+++ Text zur Analyse
Spanische Eleganz in der Renaissance#
Zum Wams, bzw. am Wams angenestelt, trug der aristokratische Mann die mit Werg, Kleie oder Rosshaar ausgestopfte Melonenhose, die nur oberschenkellang die Beine kugelförmig umschloss. Der einfache Mann trug unausgestopfte, kaum knielange Hosen aus Wollstoff.
Zur Hose gehörte die im Laufe des 16. Jahrhundert üblich werdende Schamkapsel, die sich aus dem Hosenlatz der Strumpfhose entwickelt hatte, und nun durch das kurze Obergewand sichtbar modisch ausgestaltet, vergrößert und wattiert wird. Trotz Verboten in Polizei- und Kleiderordnungen findet die Schamkapsel im 16. Jahrhundert häufig Verwendung und verschwindet erst gegen Ende des Jahrhunderts.
Um den Hals wurde eine breite Halskrause aus mehrere Schichten von Spitze gelegt.
Wichtige Accessoires waren zu dieser Zeit neben Handschuh und Fächer, das nur als Ziertuch dienende Taschentuch.
Der Manteau konnte durch Haken und Ösen geschlossen sein, oder wie nach 1570/75 üblich, im Rock zu einer Dreiecksform geöffnet, wodurch der darunterliegende Rock sichtbar war.
++++++
+++ Datenauszüge
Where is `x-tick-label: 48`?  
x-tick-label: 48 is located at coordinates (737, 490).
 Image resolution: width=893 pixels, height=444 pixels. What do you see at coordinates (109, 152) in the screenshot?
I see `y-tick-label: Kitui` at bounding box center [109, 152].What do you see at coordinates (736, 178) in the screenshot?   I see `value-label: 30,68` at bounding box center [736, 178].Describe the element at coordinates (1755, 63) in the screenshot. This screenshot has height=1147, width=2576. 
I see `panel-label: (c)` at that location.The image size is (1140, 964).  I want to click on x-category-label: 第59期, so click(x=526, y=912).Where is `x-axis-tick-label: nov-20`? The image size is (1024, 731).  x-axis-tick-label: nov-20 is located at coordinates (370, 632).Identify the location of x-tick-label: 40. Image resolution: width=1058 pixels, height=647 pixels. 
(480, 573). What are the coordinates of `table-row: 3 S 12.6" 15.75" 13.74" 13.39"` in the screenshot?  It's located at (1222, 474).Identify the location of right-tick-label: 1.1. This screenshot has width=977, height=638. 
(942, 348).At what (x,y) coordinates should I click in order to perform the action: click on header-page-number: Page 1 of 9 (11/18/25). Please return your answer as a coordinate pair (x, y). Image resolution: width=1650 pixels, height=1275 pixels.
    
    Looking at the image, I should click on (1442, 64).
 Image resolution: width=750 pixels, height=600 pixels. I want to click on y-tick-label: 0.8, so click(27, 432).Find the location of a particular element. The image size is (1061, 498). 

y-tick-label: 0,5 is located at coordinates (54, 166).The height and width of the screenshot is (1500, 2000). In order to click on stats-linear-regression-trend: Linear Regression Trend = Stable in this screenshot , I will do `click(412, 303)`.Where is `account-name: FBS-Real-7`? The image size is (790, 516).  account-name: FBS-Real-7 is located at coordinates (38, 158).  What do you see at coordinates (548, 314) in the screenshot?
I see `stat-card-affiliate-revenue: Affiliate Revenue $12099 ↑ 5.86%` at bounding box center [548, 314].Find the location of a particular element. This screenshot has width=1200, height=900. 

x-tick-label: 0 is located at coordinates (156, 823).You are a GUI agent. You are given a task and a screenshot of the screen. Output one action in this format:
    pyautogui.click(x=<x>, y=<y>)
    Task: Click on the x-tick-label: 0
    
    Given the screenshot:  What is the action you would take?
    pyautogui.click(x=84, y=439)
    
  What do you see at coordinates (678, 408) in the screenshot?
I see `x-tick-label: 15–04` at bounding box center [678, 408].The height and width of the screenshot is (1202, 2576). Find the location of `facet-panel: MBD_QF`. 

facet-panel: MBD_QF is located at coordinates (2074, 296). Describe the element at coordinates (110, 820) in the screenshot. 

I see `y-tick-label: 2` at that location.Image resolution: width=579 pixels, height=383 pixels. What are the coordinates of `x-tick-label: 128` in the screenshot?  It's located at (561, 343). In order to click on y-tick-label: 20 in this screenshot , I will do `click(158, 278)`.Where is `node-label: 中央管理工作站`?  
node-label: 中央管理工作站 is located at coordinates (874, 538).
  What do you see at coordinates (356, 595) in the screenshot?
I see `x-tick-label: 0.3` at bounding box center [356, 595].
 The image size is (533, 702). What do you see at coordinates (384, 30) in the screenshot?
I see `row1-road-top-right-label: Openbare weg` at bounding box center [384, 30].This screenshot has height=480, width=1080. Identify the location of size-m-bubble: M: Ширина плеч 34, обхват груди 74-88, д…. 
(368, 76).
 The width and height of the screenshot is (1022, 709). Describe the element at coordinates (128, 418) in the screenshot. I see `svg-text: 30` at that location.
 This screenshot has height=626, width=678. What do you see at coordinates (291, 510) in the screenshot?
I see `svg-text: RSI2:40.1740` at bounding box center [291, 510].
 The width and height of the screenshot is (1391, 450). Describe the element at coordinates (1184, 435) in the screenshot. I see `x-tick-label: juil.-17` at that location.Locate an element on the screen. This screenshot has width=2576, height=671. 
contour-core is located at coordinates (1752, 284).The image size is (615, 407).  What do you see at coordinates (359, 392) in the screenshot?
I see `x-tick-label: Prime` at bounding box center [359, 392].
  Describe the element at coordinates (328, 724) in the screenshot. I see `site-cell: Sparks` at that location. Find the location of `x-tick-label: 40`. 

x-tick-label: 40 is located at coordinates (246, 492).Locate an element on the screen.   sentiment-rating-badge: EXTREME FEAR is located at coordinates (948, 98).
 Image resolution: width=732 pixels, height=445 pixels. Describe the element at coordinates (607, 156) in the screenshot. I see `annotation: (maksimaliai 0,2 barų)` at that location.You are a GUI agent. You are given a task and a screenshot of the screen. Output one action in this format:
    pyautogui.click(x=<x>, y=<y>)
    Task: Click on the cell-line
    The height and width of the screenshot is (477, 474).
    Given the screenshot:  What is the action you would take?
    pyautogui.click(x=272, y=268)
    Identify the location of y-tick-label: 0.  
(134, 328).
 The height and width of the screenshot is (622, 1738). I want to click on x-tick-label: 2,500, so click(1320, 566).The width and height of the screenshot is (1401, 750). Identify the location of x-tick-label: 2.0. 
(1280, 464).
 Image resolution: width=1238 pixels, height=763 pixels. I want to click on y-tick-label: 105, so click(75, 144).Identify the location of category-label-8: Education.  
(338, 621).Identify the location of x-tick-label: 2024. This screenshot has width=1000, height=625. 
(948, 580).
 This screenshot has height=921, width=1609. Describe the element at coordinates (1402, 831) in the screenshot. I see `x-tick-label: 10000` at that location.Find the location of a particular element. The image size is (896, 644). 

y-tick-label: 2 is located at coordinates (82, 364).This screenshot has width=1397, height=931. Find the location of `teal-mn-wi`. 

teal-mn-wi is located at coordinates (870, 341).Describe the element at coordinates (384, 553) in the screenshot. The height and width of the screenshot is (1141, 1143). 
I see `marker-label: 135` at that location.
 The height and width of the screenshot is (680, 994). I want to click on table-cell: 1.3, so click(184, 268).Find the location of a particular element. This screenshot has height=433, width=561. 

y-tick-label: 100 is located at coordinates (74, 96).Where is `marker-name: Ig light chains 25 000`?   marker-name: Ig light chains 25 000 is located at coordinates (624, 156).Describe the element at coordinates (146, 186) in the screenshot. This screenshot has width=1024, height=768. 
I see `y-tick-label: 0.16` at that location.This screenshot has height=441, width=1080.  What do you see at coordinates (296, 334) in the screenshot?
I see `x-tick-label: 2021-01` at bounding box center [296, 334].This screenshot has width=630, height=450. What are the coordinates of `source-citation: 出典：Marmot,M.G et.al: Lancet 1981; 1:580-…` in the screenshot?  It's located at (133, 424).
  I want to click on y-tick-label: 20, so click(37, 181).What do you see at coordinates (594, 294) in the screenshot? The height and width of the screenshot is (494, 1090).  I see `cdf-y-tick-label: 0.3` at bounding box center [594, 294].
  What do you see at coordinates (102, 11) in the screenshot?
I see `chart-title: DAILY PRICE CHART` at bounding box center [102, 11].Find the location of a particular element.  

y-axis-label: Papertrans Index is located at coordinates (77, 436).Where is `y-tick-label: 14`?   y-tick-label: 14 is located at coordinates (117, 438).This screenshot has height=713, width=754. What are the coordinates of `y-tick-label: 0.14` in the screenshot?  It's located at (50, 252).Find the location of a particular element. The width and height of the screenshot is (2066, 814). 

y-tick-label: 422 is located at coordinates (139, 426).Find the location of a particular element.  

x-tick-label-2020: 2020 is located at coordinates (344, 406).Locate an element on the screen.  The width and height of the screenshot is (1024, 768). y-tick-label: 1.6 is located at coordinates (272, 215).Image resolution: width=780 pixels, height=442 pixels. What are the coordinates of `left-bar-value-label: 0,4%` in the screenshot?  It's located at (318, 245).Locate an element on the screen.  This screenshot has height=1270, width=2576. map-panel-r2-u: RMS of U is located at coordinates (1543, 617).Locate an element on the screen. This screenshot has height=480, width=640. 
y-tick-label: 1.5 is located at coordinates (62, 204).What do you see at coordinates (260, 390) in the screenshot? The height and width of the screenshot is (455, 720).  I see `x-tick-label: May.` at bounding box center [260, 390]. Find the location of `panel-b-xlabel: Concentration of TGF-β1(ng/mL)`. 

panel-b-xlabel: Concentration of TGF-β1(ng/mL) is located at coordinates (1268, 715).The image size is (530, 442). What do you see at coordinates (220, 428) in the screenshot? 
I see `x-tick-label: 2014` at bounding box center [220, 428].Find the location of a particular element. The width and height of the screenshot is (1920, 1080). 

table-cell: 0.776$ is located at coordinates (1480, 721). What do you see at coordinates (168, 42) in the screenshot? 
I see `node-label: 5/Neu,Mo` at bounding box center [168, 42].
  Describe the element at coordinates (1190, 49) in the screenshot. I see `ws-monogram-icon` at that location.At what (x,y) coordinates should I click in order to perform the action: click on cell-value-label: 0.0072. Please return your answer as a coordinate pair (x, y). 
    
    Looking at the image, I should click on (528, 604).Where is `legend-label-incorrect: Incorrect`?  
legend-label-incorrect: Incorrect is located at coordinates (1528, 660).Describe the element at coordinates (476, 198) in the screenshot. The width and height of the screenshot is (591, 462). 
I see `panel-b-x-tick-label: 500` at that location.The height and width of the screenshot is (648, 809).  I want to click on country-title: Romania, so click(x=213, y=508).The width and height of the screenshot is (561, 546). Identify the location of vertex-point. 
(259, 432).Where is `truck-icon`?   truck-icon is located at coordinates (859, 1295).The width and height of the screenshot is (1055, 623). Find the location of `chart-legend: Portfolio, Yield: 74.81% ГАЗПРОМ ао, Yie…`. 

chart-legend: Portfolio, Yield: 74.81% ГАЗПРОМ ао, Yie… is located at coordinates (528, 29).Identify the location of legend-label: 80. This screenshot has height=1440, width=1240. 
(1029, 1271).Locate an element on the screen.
++++++
— Aufgabe —
Beantworten Sie anhand des Textes über spanische Eleganz in der Renaissance:
1. Womit war die Melonenhose des aristokratischen Mannes ausgestopft?
2. Woraus hatte sich die Schamkapsel entwickelt?
3. Wozu diente das Taschentuch als Accessoire?

— Musterlösung —
1. Mit Werg, Kleie oder Rosshaar.
2. Aus dem Hosenlatz der Strumpfhose.
3. Nur als Ziertuch.